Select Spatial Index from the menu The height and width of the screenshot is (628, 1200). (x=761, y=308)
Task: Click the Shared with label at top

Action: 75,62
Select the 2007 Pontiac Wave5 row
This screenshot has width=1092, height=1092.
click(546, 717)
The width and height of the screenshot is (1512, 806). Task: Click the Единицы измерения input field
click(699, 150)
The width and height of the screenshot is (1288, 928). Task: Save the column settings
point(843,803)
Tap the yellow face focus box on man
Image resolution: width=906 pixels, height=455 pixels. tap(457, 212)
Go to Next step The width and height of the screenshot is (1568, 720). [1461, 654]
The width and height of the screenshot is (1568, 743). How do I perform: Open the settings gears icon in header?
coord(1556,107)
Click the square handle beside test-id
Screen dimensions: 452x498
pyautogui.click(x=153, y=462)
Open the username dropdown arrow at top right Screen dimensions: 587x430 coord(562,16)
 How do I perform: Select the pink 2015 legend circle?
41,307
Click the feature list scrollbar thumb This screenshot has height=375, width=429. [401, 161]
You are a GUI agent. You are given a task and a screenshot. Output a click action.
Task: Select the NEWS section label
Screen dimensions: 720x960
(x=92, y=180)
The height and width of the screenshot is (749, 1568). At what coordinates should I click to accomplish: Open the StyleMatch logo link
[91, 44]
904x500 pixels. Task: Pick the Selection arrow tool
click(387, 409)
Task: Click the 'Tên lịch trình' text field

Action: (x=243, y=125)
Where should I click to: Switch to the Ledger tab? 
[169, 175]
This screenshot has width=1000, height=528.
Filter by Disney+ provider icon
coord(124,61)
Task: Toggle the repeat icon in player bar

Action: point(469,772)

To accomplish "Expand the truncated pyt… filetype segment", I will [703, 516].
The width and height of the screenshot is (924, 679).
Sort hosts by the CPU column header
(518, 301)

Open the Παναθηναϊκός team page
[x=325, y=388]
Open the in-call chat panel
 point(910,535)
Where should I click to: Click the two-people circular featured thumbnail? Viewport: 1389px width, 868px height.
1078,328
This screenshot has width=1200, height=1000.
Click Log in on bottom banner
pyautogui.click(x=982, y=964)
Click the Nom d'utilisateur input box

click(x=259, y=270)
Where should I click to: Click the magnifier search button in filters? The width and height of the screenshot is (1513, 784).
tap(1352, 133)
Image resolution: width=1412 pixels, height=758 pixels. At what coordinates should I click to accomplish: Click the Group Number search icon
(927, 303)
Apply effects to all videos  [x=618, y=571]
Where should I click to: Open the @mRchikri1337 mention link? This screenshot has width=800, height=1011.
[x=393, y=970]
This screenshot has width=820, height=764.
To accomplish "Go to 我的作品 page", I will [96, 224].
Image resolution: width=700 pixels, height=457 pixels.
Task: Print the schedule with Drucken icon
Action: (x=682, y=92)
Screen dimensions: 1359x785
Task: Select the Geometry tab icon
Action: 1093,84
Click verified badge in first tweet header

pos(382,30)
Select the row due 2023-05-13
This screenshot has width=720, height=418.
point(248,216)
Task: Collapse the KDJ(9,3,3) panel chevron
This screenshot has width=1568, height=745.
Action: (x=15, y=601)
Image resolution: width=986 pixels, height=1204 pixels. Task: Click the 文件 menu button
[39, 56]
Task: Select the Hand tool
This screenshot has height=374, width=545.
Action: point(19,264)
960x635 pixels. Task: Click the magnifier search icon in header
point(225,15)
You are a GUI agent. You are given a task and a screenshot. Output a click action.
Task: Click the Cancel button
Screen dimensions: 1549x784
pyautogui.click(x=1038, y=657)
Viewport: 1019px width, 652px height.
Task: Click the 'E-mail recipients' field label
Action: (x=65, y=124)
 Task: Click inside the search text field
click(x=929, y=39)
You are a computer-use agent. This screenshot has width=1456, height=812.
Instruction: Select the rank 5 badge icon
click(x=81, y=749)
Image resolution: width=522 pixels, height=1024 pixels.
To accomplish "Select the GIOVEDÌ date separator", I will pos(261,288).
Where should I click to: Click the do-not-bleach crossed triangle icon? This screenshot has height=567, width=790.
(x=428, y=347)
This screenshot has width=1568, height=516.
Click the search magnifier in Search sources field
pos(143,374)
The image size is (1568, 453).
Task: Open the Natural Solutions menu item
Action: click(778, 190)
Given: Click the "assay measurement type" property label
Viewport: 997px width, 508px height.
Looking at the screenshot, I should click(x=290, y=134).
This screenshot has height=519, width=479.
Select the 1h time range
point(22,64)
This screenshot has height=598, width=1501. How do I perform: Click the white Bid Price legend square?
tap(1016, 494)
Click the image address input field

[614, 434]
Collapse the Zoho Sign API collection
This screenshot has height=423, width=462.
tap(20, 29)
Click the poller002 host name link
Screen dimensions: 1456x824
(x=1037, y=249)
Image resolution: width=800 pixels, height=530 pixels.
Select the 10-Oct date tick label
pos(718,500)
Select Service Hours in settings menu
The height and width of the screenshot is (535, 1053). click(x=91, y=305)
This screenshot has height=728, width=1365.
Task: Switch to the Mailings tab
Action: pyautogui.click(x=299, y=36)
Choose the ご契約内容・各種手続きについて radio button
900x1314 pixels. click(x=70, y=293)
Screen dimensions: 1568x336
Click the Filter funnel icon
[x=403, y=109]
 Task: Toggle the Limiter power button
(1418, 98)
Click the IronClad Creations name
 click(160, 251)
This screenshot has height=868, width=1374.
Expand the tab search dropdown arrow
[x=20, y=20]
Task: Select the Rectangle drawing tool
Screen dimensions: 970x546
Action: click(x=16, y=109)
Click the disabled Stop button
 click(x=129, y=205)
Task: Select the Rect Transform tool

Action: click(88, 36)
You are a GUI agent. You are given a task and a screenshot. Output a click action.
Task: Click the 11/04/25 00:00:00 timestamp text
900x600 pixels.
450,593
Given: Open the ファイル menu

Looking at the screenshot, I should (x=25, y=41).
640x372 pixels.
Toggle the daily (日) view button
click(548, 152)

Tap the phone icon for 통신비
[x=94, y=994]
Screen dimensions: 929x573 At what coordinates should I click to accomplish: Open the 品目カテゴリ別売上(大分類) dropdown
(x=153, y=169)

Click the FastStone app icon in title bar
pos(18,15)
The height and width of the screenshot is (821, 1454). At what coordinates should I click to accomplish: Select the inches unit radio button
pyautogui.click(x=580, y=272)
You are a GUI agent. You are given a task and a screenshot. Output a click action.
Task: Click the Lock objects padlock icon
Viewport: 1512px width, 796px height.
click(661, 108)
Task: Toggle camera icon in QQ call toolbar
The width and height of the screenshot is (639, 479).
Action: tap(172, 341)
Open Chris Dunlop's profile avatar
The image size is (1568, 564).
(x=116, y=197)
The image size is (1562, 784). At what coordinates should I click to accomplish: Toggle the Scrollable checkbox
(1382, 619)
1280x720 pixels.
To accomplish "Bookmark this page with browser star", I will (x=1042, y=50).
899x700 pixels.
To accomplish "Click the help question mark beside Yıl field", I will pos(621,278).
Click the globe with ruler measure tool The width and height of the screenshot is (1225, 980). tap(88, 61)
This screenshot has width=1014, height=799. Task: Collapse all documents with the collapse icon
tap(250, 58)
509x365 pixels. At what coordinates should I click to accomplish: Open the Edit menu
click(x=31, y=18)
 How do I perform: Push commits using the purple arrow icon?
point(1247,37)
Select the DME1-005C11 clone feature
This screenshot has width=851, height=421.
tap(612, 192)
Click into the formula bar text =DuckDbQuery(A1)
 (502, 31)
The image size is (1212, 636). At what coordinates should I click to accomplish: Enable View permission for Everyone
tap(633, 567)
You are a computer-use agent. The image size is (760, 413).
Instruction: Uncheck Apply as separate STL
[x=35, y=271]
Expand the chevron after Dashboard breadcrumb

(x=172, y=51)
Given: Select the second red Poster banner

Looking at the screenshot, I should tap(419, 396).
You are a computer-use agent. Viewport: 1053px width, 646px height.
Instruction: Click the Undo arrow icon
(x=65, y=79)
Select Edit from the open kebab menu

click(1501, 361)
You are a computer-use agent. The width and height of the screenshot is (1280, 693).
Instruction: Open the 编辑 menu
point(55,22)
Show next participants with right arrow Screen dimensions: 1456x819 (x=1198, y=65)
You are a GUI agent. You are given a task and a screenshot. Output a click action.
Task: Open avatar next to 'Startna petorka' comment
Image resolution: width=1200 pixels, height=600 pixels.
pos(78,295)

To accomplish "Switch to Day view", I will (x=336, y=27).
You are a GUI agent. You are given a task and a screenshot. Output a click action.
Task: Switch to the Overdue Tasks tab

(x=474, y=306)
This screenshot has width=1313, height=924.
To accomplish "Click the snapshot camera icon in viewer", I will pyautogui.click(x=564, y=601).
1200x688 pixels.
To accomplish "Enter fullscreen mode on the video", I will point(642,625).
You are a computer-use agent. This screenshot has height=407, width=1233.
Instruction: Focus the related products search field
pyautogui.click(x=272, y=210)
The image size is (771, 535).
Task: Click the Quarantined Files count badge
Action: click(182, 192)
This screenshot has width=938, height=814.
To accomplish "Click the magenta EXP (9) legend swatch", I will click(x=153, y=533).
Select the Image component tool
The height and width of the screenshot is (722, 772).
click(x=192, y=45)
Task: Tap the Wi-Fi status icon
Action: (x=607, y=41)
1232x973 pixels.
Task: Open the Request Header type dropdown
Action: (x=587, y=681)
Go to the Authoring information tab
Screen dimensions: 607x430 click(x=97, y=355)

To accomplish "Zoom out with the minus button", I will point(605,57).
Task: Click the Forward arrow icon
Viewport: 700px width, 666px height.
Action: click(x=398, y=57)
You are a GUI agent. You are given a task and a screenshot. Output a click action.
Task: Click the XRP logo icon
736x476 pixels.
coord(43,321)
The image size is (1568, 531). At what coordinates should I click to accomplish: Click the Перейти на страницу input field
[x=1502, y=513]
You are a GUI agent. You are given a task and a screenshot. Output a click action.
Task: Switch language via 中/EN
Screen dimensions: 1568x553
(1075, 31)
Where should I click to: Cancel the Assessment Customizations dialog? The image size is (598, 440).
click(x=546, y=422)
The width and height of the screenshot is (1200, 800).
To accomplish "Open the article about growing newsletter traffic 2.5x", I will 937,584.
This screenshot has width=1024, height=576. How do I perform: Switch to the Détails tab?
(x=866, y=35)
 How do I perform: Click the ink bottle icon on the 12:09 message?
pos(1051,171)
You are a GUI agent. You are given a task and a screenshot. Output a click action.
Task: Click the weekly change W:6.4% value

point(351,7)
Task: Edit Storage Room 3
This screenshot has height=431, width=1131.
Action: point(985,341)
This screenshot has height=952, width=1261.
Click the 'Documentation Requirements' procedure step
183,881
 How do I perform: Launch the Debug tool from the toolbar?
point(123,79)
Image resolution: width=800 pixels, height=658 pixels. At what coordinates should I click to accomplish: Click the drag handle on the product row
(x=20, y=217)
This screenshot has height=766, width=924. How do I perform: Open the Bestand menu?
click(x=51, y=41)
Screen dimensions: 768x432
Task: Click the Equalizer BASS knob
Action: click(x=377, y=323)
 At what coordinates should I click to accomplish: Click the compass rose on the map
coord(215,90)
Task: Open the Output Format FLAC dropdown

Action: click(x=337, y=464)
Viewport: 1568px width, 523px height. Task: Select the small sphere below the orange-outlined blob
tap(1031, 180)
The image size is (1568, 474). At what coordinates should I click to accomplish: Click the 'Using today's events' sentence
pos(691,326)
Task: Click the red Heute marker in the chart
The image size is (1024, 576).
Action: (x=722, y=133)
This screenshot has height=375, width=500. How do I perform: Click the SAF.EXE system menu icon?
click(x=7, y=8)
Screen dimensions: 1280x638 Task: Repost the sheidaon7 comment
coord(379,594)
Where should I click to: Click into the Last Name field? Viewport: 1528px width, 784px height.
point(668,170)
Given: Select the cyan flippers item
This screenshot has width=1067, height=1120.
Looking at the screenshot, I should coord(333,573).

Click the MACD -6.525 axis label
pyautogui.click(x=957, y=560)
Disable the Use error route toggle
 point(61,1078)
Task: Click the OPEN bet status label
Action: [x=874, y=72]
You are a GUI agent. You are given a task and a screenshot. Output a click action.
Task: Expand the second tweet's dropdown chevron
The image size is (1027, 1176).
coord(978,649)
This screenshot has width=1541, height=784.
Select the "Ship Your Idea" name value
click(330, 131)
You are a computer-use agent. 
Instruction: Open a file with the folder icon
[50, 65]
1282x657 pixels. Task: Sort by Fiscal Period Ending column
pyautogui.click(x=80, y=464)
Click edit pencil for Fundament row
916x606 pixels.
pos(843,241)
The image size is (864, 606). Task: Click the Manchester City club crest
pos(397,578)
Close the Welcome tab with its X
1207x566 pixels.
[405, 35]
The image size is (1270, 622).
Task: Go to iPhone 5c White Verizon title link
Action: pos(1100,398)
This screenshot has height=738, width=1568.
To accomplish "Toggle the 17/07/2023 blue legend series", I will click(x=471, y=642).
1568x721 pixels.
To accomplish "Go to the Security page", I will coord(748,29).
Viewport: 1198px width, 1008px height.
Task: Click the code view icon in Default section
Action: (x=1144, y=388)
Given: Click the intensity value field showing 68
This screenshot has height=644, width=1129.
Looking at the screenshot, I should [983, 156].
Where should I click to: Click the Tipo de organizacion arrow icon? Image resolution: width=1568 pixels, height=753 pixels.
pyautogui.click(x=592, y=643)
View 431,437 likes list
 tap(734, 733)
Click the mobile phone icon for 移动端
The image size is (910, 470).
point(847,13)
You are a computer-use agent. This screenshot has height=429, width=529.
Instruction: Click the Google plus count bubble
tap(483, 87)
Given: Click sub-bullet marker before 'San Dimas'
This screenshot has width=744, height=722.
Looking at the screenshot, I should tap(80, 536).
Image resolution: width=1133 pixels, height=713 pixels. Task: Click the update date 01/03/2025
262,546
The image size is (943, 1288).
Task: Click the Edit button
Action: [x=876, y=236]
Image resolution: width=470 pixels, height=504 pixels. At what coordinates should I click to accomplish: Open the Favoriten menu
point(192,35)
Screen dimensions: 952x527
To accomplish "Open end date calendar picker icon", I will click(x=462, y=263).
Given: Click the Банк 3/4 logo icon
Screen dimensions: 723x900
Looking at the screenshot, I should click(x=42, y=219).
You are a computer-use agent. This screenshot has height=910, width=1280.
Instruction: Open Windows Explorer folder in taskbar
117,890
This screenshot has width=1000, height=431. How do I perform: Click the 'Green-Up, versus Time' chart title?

+++

WHAT YOU WILL DO: Using the records above, copy all lines that include the word "beside".

OUTPUT FOR THIS TASK:
Click the square handle beside test-id
To accomplish "Click the help question mark beside Yıl field", I will pos(621,278).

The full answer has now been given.